The man we're talking about is Richard Aoki -- a Japanese American who was a leader in the predominantly African American Black Panther party. He was known as a militant and a radical activist against the establishment -- the very same establishment that it turns out he was secretly working for as an informant to the FBI.
Whether storming the state Capitol or walking the streets of Oakland, the Black Panthers were known for openly carrying firearms. Army veteran Richard Aoki was known as the left-wing activist who supplied some of their guns and taught them how to shoot. But there was a side of him that even his closest allies didn't know about.
"Him even talking to the FBI, yeah, so that's kind of a shocking thing for me to hear," friend Harvey Dong said.
Aoki wasn't just talking to the FBI but regularly informing on the Black Panther party's activities. It came to light in recently obtained FBI documents listing some of the bureau's confidential sources.
"Most of their names were blacked out, but for some reason, Richard Aoki's name had not been blacked out and he was listed in the report as informant T-2," Rosenfeld said.
Rosenfeld says a former FBI agent he interviewed for his new book immediately recognized Aoki's name.
"And he says, 'Aoki was my informant; I developed him,'" Rosenfeld said.
The agent said he asked Aoki to start going to meetings of left-wing groups and to report back on what he heard. As he worked his way into a leadership role, Aoki became one of the bureau's best sources.
Retired agent Wes Swearingen says being Japanese may have helped him keep his cover. "Nobody's going to guess that he might be an informant," he said. "In San Francisco, he can meet with a Japanese FBI agent out in the public.

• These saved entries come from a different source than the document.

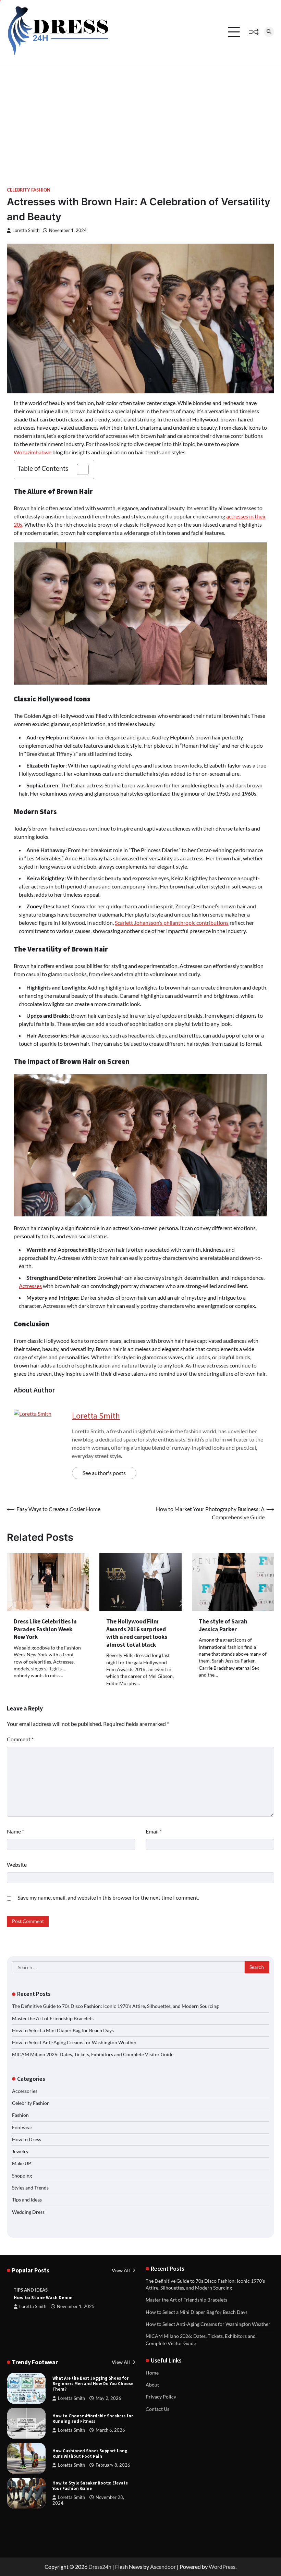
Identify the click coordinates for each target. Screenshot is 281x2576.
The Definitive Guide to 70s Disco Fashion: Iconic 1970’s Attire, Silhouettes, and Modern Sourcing (115, 2006)
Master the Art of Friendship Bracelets (53, 2018)
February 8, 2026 (113, 2465)
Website (17, 1864)
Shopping (22, 2176)
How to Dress (26, 2139)
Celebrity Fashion (28, 190)
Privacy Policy (161, 2397)
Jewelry (20, 2151)
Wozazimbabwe (32, 452)
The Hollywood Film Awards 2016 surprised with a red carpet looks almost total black (136, 1633)
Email (154, 1831)
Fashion (20, 2115)
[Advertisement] (140, 115)
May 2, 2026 (108, 2398)
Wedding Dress (28, 2212)
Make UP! (22, 2163)
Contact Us (157, 2409)
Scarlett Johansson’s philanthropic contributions (172, 922)
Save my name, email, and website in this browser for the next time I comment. (108, 1897)
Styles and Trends (30, 2188)
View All (121, 2270)
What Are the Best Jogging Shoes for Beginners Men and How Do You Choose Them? (92, 2384)
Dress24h (99, 2566)
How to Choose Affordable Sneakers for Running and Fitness (92, 2418)
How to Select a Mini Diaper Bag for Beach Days (63, 2030)
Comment (20, 1739)
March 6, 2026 (110, 2430)
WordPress (222, 2566)
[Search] (269, 32)
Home (152, 2373)
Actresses (30, 1286)
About (152, 2385)
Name (15, 1831)
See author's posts (104, 1473)
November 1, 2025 (76, 2306)
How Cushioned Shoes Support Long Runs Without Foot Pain (89, 2453)
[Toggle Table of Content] (79, 469)
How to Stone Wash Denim (43, 2298)
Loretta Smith (25, 230)
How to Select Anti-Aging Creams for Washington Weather (74, 2042)
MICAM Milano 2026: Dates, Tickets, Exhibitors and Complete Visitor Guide (92, 2054)
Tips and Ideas (27, 2200)
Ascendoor (163, 2566)
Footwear (22, 2127)
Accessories (24, 2091)
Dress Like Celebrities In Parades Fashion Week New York (45, 1629)
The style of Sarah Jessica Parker (223, 1625)
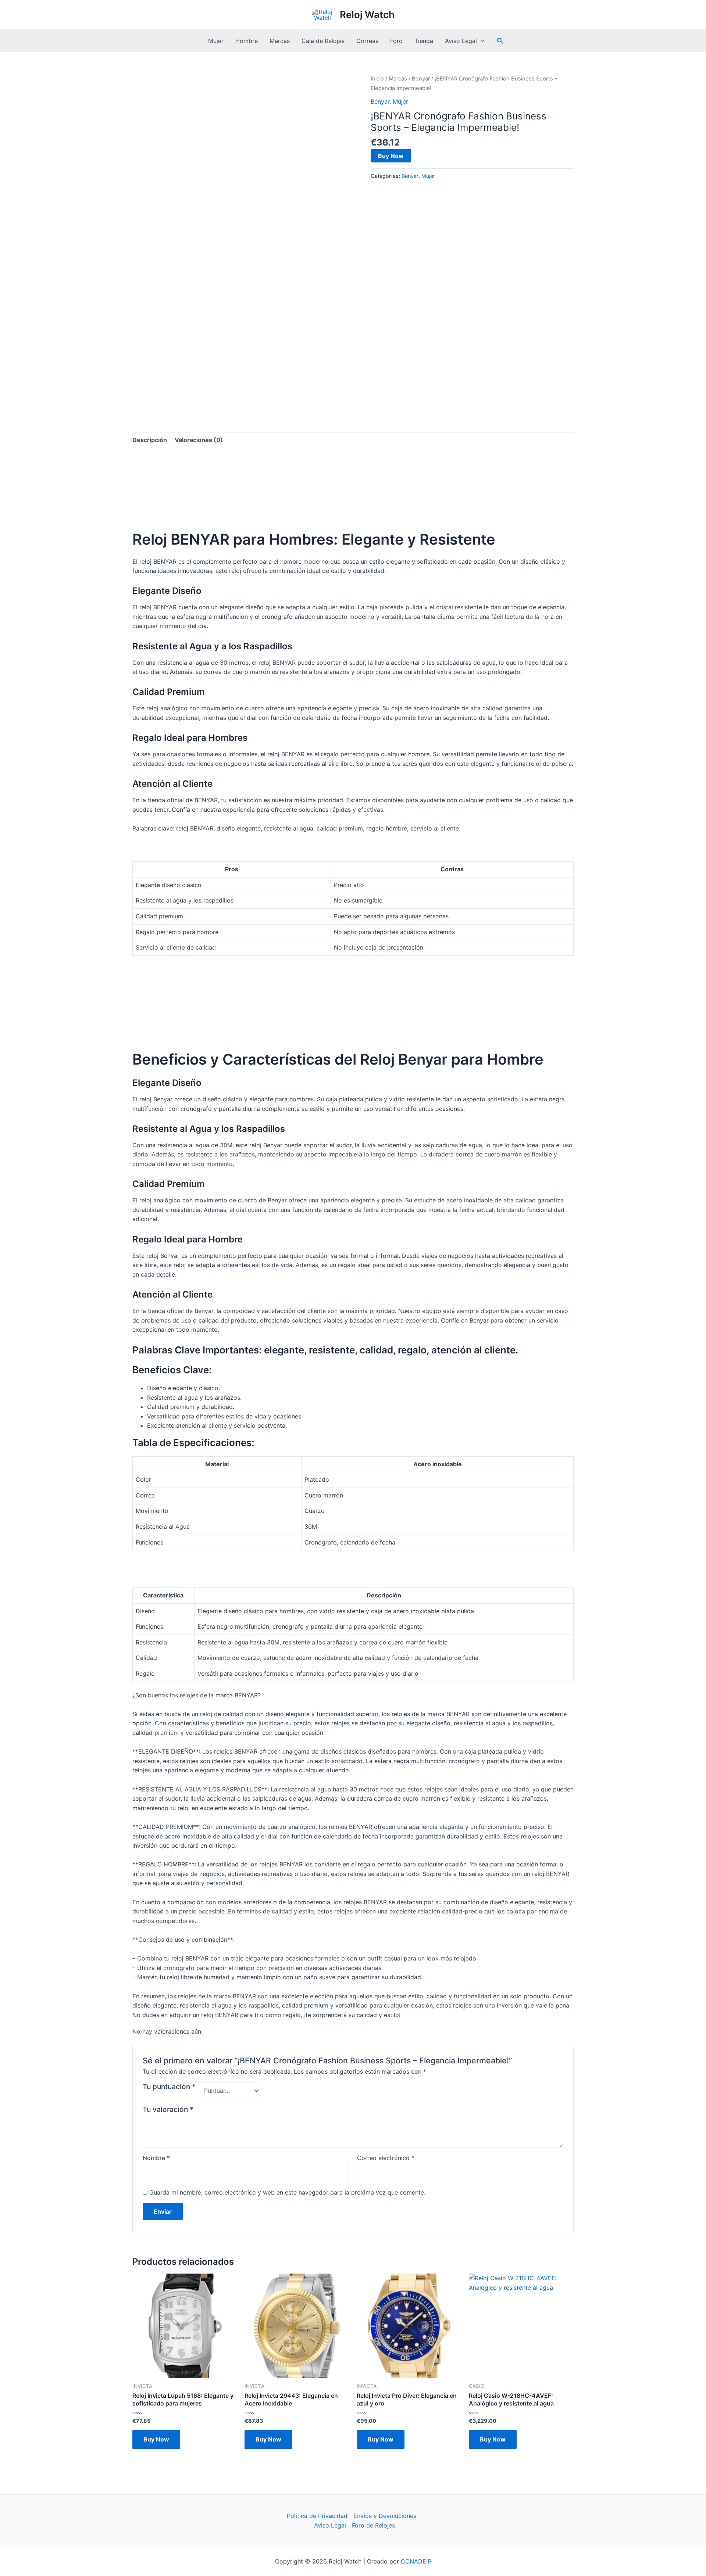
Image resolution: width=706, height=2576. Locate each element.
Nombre (156, 2157)
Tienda (423, 40)
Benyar (421, 78)
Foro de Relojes (373, 2525)
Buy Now (391, 155)
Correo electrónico (385, 2157)
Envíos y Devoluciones (384, 2515)
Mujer (216, 40)
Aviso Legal (461, 40)
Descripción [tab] (149, 440)
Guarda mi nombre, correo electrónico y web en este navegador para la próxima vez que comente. (287, 2192)
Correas (367, 40)
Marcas (280, 40)
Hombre (246, 40)
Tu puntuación (169, 2086)
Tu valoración (168, 2109)
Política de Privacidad (317, 2515)
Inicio (377, 78)
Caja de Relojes (323, 40)
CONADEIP (416, 2561)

They can have lunch."
But while Aoki gave the FBI valuable information, he was also putting guns in the hands of radicals.
"He provided not only weapons but weapons training," Swearingen said. "The question I had was, did the FBI know that Richard Aoki was arming the Black Panthers?"
Swearingen says the answer is likely in Aoki's main file -- a file the FBI still hasn't made public.
"They definitely would've had that information placed somewhere," Swearingen said.
Three years ago, Aoki committed suicide after a long battle with illness. At the time, his connection to the FBI was still a secret, but his patriotism was not. Authorities found his body next to two neatly-pressed uniforms -- one from the Black Panthers, the other from the Army.
Rosenfeld's book "Subversives: The FBI's War on Student Radicals, and Reagan's Rise to Power" was published by Farrar, Straus and Giroux.